The UK’s plan to tackle nitrogen dioxide levels could include zones where additional congestion charges are applied to diesel vehicles, and improved emissions information for car buyers. The draft of the UK Air Quality Plan was published last week after attempts to postpone its release until after the general election were blocked by the high court.

‘The most immediate air quality challenge is tackling the problem of nitrogen dioxide concentrations around roads – the only statutory air quality obligation that the UK is currently failing to meet,’ it says. The supreme court ordered the government to come up with measures to tackle nitrogen dioxide after breaching emissions limits set by the EU.
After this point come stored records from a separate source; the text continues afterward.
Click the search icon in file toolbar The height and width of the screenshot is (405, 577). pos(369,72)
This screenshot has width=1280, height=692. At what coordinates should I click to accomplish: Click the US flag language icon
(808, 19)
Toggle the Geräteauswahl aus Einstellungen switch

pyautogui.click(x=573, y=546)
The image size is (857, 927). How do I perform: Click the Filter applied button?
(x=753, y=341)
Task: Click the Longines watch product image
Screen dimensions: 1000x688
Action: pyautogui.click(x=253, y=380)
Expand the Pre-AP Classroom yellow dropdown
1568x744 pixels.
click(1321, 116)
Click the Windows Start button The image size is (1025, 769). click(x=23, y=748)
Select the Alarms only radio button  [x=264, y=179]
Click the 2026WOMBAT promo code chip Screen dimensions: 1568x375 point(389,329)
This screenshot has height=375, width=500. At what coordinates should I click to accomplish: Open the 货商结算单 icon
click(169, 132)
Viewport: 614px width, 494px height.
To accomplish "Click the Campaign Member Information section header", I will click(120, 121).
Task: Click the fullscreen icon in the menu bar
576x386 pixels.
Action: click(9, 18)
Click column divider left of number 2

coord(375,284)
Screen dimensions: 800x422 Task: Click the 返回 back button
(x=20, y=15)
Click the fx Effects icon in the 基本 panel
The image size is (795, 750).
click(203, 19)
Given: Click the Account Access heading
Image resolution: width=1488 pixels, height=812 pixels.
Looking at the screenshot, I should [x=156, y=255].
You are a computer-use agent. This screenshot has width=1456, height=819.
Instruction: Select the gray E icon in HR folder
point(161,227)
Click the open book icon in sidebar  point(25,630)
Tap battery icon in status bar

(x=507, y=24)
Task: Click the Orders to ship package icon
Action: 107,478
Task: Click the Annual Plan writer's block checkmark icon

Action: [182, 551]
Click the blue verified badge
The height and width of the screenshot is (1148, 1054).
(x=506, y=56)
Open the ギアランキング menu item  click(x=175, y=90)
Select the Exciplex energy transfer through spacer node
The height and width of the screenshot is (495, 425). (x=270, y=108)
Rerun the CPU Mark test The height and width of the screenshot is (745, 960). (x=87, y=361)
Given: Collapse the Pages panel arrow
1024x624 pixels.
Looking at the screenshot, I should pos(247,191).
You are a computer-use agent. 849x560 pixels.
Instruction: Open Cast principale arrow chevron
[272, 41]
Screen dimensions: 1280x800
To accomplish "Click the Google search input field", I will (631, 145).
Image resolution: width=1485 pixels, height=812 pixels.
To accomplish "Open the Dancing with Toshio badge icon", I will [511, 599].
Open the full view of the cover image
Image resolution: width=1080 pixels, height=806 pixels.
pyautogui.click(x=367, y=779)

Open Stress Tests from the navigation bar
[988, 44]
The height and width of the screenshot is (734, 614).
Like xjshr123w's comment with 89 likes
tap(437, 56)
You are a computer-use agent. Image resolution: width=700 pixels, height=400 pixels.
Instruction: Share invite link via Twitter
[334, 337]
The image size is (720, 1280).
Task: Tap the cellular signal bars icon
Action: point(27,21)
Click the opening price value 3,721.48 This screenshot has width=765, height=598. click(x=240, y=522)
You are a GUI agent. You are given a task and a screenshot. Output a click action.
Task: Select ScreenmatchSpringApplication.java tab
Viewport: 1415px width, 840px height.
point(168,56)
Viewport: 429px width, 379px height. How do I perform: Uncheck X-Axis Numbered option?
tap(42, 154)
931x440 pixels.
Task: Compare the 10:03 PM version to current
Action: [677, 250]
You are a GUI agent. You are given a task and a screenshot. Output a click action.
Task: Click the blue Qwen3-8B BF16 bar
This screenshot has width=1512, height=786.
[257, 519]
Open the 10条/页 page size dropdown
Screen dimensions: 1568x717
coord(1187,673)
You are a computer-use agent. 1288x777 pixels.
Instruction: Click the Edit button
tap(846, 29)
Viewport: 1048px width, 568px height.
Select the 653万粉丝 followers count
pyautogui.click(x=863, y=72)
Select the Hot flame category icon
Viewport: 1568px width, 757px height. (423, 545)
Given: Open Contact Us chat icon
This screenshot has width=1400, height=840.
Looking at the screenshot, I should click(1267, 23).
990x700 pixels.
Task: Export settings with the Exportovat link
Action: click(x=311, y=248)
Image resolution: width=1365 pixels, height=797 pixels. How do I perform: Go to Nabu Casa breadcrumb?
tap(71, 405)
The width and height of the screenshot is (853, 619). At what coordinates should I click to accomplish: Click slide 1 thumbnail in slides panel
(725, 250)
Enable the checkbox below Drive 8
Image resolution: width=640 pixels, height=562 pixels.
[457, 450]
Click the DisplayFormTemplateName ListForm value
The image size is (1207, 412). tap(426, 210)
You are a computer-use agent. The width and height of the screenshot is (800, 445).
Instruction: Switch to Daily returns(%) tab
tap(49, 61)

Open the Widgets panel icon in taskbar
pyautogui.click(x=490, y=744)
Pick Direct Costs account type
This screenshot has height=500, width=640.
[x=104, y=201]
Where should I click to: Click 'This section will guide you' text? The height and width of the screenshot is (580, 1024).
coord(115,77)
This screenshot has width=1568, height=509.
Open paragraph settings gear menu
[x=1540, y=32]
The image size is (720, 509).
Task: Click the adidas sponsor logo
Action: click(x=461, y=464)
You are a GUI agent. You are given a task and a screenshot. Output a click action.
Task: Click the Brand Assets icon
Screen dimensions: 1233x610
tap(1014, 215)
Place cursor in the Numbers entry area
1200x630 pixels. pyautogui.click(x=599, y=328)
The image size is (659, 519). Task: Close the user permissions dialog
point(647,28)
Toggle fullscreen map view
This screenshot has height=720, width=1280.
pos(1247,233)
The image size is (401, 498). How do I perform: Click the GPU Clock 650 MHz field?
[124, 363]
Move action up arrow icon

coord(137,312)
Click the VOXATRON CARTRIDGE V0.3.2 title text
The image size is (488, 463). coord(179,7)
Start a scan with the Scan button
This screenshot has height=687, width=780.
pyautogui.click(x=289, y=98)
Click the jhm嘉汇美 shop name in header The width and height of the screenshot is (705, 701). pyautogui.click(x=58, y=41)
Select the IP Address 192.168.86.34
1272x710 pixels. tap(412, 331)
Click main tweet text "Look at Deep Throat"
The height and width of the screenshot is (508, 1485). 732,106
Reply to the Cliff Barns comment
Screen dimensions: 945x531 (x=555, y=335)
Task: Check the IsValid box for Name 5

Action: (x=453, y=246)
The plan does include the goal of making ‘almost every car and van to be a zero emission vehicle by 2050’ and states that R&D for ultra-low emissions technology will be important. But it has been criticised for not doing enough to address nitrogen dioxide pollution from existing diesel vehicles.

‘The government has basically placed the ball in the court of local authorities to tackle air pollution without any guarantee of additional funds. Congestion charging, a possible source of funding, should only be used a last resort,’ commented Ian Colbeck, a professor of environmental science at the University of Essex. ‘One interesting suggestion is the revision of information to car buyers to include nitrogen oxides emissions. However, there is currently no idea how best to do this.’

The plans are open for consultation until 15 June.